Sultan Mahmut bu cevabı beğenmedi ve
– Ebû Cehl, Ebû Leheb gibi kimseler, Fahri kâinatı, Server-i âlemi nice kere gördüler. Fakat hidayete gelmediler. Hâl böyle olunca, Bâyezîd’i görenlerin hidayete geldiklerini nasıl söylüyorsun? Dedi.

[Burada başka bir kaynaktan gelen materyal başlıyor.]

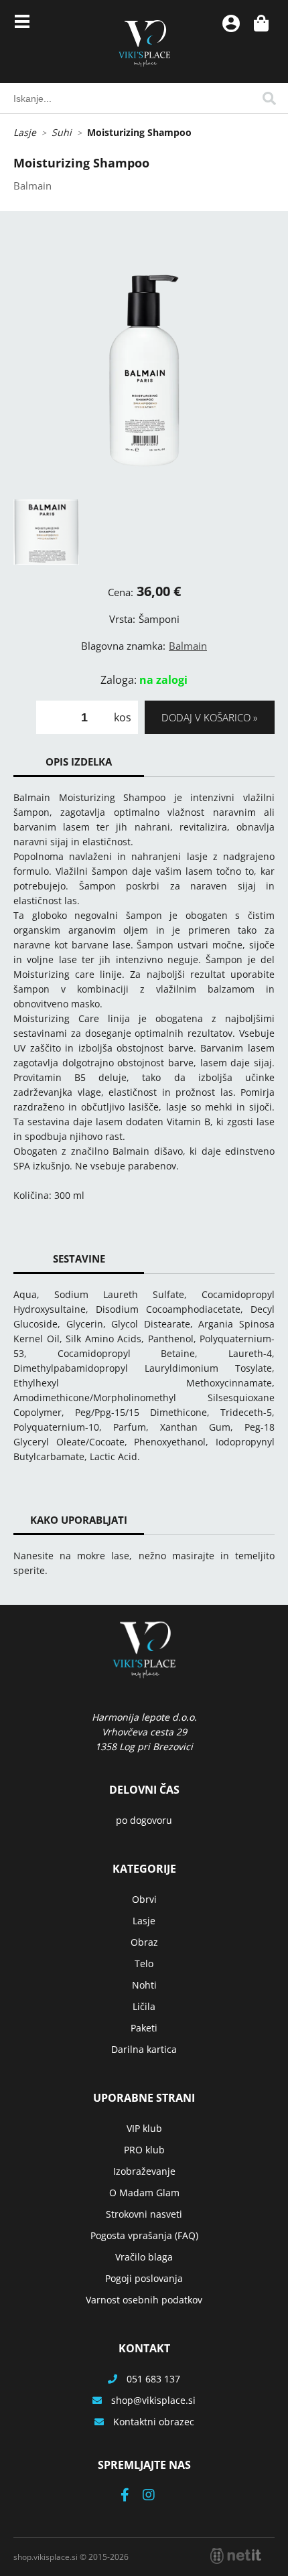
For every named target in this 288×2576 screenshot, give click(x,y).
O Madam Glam (144, 2192)
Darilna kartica (144, 2049)
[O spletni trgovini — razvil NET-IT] (235, 2556)
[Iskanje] (269, 98)
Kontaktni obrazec (153, 2421)
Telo (144, 1963)
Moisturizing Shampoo (139, 132)
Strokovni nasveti (144, 2214)
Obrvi (144, 1899)
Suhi (62, 132)
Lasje (24, 132)
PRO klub (144, 2149)
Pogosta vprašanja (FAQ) (144, 2235)
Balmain (188, 645)
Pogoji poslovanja (144, 2278)
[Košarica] (261, 23)
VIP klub (144, 2128)
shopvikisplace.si (153, 2400)
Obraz (144, 1942)
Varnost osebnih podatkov (144, 2299)
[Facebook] (132, 2496)
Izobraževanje (144, 2171)
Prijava (231, 23)
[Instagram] (155, 2496)
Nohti (144, 1985)
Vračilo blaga (144, 2256)
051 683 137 (153, 2378)
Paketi (144, 2027)
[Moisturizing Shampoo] (144, 368)
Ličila (144, 2006)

O, Resûlullah efendimizden daha yüksek mi ki, iki cihanın efendisini, üstünlerin üstünü olan Allahü teâlânın sevgili Peygamberini gören, küfürden kurtulamadı da, Bâyezîd’i görenler mi kurtulur demek istedin.
Ebü’l-Hasan;
– Ebû Cehl ve Ebû Leheb gibi ahmaklar, Allahü teâlânın sevgili Peygamberini, insanların en üstünü olan hazret-i Muhammed (s.a.v) olarak görmediler. Ebû Talib’in yetimi, Abdullah’ın oğlu olarak gördüler. O gözle baktılar. Eğer, Ebû Bekr-i Sıddîk gibi bakarak, Resûlullah olarak görselerdi, eşkıyalıktan, küfürden kurtulur, onun gibi kemale gelirlerdi, buyurdu.

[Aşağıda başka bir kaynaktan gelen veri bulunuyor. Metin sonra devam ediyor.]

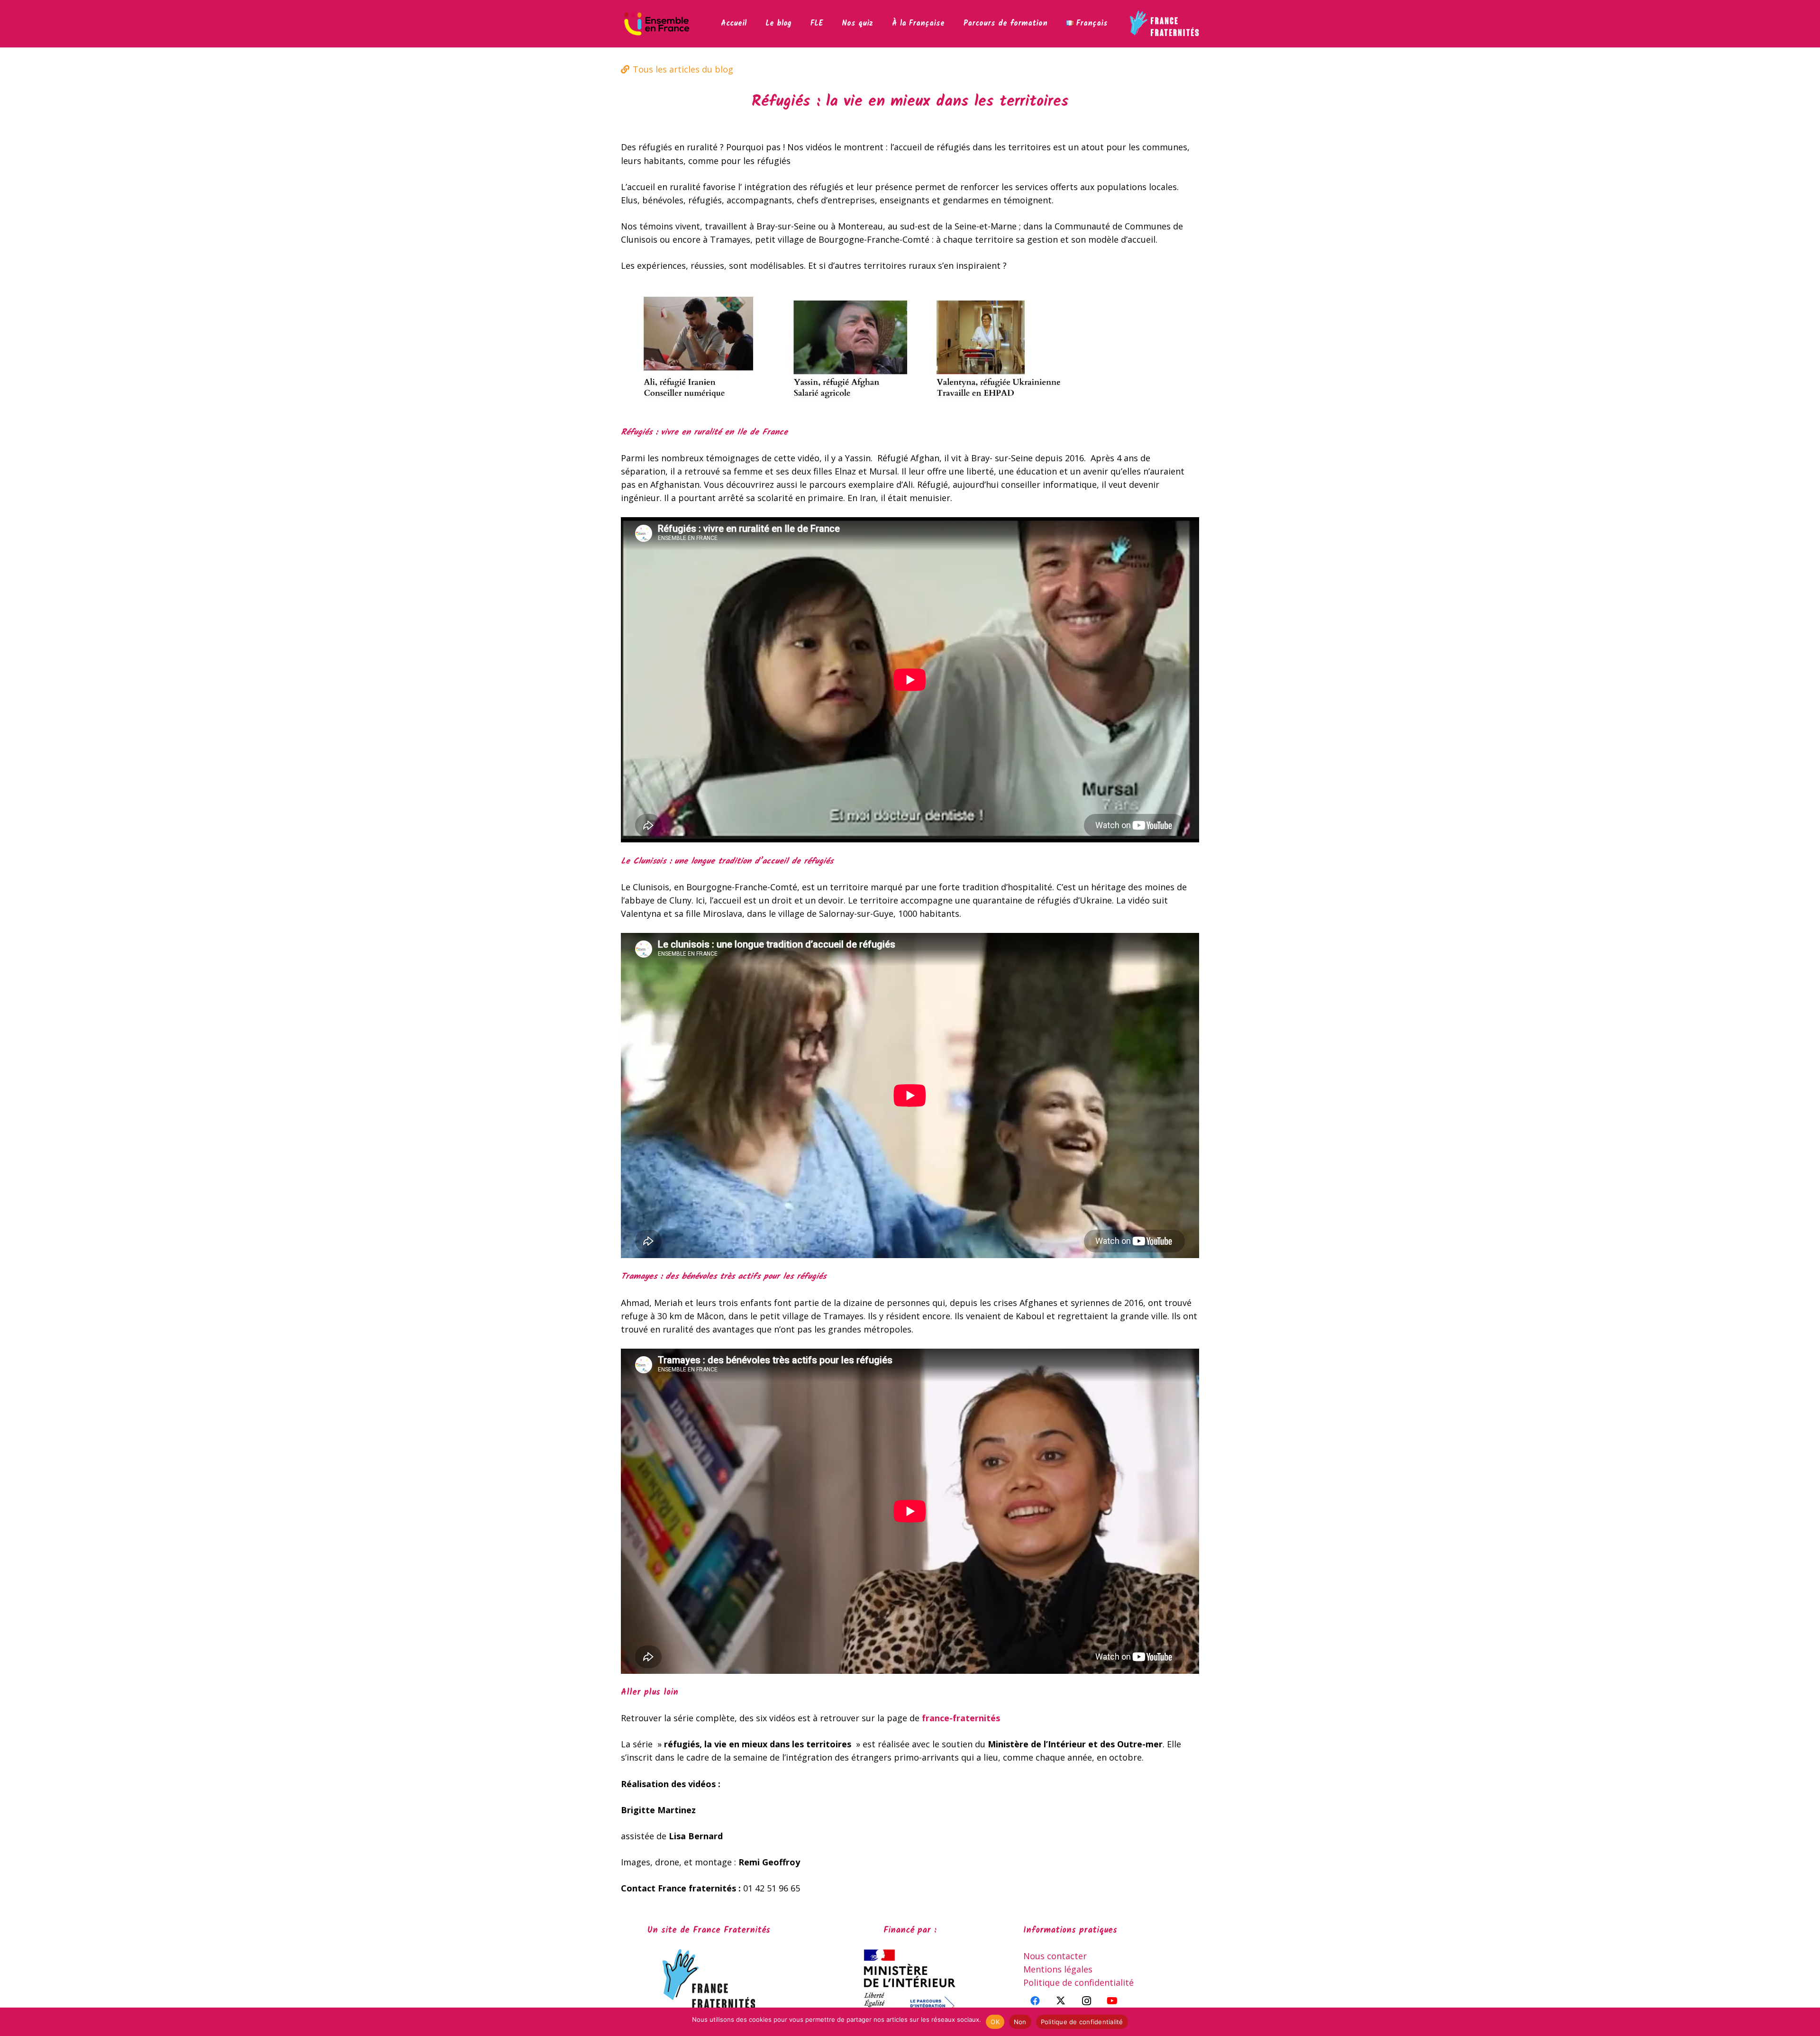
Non (1020, 2022)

Sultan Mahmut Han bu cevabı çok beğendi. Din büyüklerine olan sevgisi arttı. Sultan Mahmut;
– Bana nasihat ediniz, deyince
Ebü’l-Hasan-ı Harkânî;
– Şu dört şeye dikkat et: Günahlardan sakın, namazını cemaatle kıl, cömert ol, Allahü teâlânın yarattıklarına şefkat göster, dedi.
Sultan Mahmut;
– Bana dua buyurun, deyince,
Ebü’l-Hasan-ı Harkânî;
– Ey Mahmut, akıbetin makbul olsun, dedi.

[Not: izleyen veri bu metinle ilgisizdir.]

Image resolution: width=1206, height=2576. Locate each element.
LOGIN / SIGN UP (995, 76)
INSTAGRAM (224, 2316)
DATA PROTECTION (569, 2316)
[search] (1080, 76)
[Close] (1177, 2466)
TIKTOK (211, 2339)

Bunun üzerine Sultan Mahmut, Ebü’l-Hasan-ı Harkânî’nin önüne bir kese altın koydu. Buna karşılık Ebü’l-Hasan, sultanın önüne arpa unundan yapılmış bir yufka ekmeği koydu. Sultan ekmekten bir lokma aldı. Fakat lokmayı yutamadı. Bunun üzerine Ebü’l-Hasan hazretleri;
– Bir lokma ekmeği yutamıyorsun. İster misin, şu bir kese altın bizim de boğazımızda dursun? Biz paralarla olan alâkamızı kestik. Şu altınları önümden alınız, dedi. Sultan, Ebü’l-Hasan’ın paraları almasını çok istedi ise de, kabul etmeyince, ondan bir hatıra istedi. Ebü’l-Hasan hazretleri ona hırkasını verdi.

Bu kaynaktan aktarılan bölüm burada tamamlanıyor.